You can’t open a newspaper or turn on a new channel without hearing about it, the looming “fiscal cliff”. Congress and the President are now facing a pile of unfinished tax business some of which has been lying around for years. Below are some of the most important unresolved personal tax issues to watch for and be aware of as we head into the New Year.
Bush Tax Cuts on Ordinary Income: The current ordinary income tax rate brackets of 10%, 15%, 25%, 28%, 33%, and 35% will be replaced in 2013 by the pre-Bush brackets of 15%, 28%, 31%, 36% and 39.6%. If this happens it will mean across-the-board rate hikes for American taxpayers.
Bush Tax Cuts on Long-Term Capital Gains and Dividends: The current 0% and 15% rates on most long-term capital gains will rise to 10% and 20% in 2013. The current 0% and 15% rates on dividends will be replaced by ordinary income rates, which as mentioned above, are also scheduled to increase.

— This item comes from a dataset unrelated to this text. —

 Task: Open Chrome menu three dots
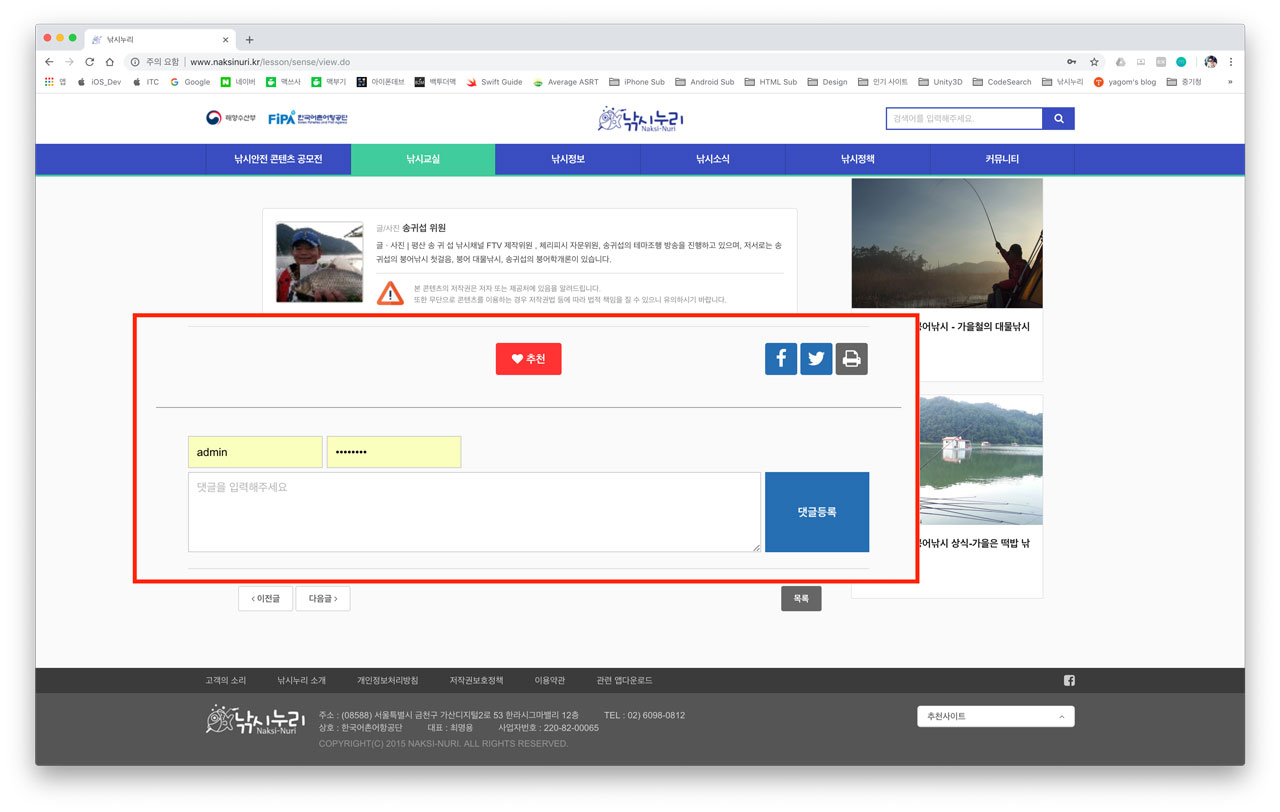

Harsher Marriage Penalty: The Bush tax cuts include several provisions that alleviate the marriage penalty. Currently, the bottom two tax brackets for married couples that filed jointly are twice as wide as for singles. This helps ease the impact of the marriage penalty on lower and middle-income couples. Starting next year, the joint-filing brackets are scheduled to shrink, causing higher tax bills for many couples that file jointly. Furthermore, the current standard deduction for married joint-filing couples is double the amount for singles. However, beginning next year, the joint-filer standard deduction is scheduled to fall back to roughly 167% of the amount for singles.

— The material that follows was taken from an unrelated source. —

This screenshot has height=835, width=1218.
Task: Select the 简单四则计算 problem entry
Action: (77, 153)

Personal Exemption and Itemized Deduction Phase-Outs: For 2010-2012, these rules were phased out themselves. Both are scheduled to come back starting next year unless changes are made.
Alternative Minimum Tax (“AMT”): Each year Congress has “patched” the AMT rules to prevent millions from getting socked with this add-on tax. The patch job consists of allowing bigger AMT exemptions and allowing various personal tax credits to offset the AMT. Thus far, we are still waiting for this year’s patch.
Payroll Tax Holiday: For 2012, the payroll tax holiday cut Social Security tax rates on salaries and self-employment income by 2%. This holiday is scheduled to end at the end of this year.
Estate Tax: For those who pass away this year, we currently have a generous $5.12 million federal estate tax exemption. Estates worth less than that figure will owe nothing to the government. Estates worth more will owe a flat 35% tax on the excess. Next year, the estate tax exemption is scheduled to drop significantly to only $1 million, and the maximum tax rate is scheduled to rise to 55%. This is pretty alarming when you consider that the value of an estate for tax purposes includes all of the decedent’s assets plus proceeds from insurance policies on the decedent’s life (unless the insurance is set up so that the decedent is not considered to own the policies).